Transcrevo aqui alguns relatos a dizer de posturas dentro dos muros de uma escola:

“Eu sempre fui afeminada. Desde a 1ª série meus pais eram chamados toda hora para a secretaria, por conta do meu jeito. Meu sonho sempre foi estudar. Com 12 anos fui com bolsa para escola particular e todo mundo olhava estranho. Com 13 eu comecei a tomar hormônio e isso causou mais problema. Não podia usar o banheiro... Mas não ligava pro que diziam. Um dia disseram que não aceitavam aluno assim, eu não podia mais estudar lá. Fui para rua, mas sempre queria voltar a estudar. Queria ter faculdade de medicina. Hoje quero me reciclar, fazer pré-vestibular, esse é meu sonho. Quero chegar lá, não importa a idade, e dizer que tentei e consegui.” Jovem travesti.
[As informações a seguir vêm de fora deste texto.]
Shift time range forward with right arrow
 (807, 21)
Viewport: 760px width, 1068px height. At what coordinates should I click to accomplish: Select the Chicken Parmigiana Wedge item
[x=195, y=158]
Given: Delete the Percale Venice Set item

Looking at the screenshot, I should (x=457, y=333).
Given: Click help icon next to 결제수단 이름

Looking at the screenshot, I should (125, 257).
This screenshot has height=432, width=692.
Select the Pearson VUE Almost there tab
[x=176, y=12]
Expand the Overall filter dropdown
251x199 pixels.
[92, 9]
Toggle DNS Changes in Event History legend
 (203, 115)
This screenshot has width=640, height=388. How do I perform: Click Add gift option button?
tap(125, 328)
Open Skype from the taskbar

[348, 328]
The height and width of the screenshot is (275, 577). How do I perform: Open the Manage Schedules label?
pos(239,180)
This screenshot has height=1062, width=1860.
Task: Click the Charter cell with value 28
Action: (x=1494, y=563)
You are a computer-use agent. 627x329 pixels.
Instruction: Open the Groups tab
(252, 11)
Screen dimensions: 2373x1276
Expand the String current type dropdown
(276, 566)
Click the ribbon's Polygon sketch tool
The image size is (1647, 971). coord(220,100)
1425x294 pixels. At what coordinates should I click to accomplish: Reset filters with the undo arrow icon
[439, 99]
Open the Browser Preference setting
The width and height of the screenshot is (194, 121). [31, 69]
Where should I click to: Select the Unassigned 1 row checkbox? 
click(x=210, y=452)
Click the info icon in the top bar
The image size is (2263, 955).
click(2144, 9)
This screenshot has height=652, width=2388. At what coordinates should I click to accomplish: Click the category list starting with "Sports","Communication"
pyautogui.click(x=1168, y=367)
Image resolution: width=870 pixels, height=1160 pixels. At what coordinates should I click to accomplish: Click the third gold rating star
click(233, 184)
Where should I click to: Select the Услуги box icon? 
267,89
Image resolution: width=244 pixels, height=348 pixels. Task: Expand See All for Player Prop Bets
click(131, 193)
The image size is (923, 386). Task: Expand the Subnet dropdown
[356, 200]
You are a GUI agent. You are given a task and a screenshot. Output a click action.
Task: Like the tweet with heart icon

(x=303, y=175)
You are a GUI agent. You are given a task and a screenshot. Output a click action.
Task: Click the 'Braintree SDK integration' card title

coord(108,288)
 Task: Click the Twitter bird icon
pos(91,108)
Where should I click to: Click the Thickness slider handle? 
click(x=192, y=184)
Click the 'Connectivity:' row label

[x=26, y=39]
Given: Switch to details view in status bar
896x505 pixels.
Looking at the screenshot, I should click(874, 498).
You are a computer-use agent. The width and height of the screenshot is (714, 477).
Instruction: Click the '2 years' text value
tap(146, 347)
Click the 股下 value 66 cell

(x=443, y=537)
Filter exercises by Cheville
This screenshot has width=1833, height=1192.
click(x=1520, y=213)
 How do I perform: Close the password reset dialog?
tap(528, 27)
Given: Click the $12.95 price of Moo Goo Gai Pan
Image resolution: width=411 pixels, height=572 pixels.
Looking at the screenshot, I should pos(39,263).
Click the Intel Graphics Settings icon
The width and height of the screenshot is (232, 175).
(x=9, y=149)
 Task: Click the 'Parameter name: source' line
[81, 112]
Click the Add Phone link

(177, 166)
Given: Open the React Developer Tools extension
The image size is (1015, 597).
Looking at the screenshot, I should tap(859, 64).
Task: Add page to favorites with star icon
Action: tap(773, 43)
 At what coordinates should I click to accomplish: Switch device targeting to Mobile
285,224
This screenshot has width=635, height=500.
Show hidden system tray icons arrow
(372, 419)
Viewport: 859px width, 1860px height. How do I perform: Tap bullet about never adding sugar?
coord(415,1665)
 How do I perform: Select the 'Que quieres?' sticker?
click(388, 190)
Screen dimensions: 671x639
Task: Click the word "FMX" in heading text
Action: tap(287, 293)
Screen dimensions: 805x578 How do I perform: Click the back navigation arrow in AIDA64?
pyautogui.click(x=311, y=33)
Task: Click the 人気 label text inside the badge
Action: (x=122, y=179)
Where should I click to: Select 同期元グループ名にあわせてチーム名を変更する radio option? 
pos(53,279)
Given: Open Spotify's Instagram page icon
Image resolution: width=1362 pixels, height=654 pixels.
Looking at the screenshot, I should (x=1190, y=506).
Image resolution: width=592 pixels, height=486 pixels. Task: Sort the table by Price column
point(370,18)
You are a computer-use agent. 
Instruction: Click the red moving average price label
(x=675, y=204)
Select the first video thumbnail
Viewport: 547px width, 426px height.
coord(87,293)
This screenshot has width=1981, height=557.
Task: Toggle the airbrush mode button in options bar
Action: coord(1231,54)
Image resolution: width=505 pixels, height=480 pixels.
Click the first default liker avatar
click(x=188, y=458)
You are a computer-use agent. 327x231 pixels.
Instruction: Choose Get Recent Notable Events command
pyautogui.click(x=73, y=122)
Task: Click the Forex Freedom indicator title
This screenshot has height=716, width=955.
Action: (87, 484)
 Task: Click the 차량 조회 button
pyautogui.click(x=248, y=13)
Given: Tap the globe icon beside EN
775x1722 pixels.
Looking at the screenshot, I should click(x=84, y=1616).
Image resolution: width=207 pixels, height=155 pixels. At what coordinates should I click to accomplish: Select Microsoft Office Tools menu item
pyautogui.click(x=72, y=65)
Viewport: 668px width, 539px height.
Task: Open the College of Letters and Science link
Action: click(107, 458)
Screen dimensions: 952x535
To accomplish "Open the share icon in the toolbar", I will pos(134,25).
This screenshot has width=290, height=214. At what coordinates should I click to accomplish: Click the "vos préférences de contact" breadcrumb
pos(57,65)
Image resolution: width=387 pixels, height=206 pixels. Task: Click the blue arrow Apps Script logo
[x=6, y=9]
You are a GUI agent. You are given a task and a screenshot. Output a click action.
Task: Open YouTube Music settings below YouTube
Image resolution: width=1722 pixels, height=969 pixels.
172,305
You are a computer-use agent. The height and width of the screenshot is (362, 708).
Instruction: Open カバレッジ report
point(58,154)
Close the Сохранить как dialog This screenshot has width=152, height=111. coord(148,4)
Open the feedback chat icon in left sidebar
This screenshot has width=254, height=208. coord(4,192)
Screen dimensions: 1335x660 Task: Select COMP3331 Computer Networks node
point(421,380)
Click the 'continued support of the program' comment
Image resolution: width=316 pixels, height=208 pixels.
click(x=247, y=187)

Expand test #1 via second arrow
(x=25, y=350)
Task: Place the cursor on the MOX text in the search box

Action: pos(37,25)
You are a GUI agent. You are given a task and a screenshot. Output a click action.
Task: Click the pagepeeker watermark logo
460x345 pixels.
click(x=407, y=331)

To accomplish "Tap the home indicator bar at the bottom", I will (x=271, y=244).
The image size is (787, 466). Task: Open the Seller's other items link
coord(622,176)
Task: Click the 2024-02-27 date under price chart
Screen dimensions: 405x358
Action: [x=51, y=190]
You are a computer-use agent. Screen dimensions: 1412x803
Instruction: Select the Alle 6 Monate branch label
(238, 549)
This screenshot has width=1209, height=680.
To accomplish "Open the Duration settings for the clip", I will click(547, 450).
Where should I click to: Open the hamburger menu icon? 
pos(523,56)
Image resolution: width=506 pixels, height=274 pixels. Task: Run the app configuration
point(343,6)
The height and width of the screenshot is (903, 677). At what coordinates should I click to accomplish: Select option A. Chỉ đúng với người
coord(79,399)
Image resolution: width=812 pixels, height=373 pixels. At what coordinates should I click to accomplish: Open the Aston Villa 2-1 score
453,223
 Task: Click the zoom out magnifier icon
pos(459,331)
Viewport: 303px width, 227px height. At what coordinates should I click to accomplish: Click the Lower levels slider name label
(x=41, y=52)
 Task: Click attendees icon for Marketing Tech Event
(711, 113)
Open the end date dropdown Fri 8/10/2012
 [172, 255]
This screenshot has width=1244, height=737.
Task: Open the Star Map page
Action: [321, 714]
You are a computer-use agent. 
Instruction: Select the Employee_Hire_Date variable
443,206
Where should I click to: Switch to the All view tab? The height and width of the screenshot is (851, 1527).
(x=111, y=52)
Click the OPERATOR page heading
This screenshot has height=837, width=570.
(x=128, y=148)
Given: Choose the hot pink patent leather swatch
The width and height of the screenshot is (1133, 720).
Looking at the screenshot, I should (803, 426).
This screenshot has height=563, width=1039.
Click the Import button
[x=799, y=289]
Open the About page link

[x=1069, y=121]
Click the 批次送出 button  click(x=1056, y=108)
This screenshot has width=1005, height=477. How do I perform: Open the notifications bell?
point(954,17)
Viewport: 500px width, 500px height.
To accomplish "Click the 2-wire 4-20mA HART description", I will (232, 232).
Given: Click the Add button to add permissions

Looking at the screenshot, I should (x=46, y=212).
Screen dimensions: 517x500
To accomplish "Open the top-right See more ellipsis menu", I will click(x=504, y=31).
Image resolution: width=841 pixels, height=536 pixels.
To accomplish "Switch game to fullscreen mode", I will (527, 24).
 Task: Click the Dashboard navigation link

“Com 15 anos eu era gay e já tomava hormônio. Quando descobriram, eu quase fui morta, fiquei em pânico. Meus pais se mudaram pra Guaratiba. Aí os meninos começaram a zombar de mim. Na escola onde eu estudava aconteceu um roubo e falaram que fui eu. Meu pai não agüentava mais, foi conversar com o diretor e ele disse: “seu filho é viado, e nossa escola não aceita esse tipo de coisa”. Minha mãe verdadeira não aceitou, virou as costas para mim.” Jovem travesti, 29 anos, mora hoje em Campo Grande. Tem vontade de voltar ainda estudar. 

“Uma das situações que mais me constrangia e que os colegas faziam piadinhas era nas aulas de educação física, pois nunca tive habilidade para o futebol e para eles  todos os meninos tinham que gostar de jogar bola.” Aluno homossexual.

Tive sempre dois problemas, um por ser assim não normal e outro por ser gordinho, claro que a promessa de minha mãe a São Judas Tadeu ajudava este preconceito que sofria, com os cabelos compridos até os sete anos,  adorava ser protegida por alguns meninos que me achavam diferente, mas a mudança de escola me fez sofrer muito, era zombado quando estavam em grupos e os mesmos meninos quando sozinhos acabavam fazendo sexo comigo até dentro do banheiro da escola, quando havia divisão de trabalhos em grupo era um terror por que ao se referirem a mim era sempre de maneira homofóbica mas na verdade queriam que ficasse a sós com eles nas suas casas, aí eu era quase sempre usado e ainda fazia os trabalhos sozinho. Mas o que acho pior são alguns professores que incentivavam este tipo de agressão verbalizada e davam preferência em contar piada nestas referências... A ponto de um deles ao comentar sobre a famosa piadinha sobre coquinho me olhar malicioso e perguntar se algum dia havia sido coquinho aos meninos da classe.Não vou falar mais porque minha raiva por este professor não deve ser alimentada por que ele tem alma pequena e não merece minha atenção, uma vez fiquei tão mal que acabei faltando muitos dias e acabei reprovando por essas faltas, e faltava sempre nos dias com aulas dele, isso sem mencionar o mundo de alcoólatra e outras drogas às quais me entreguei.” Jovem senhor bissexual.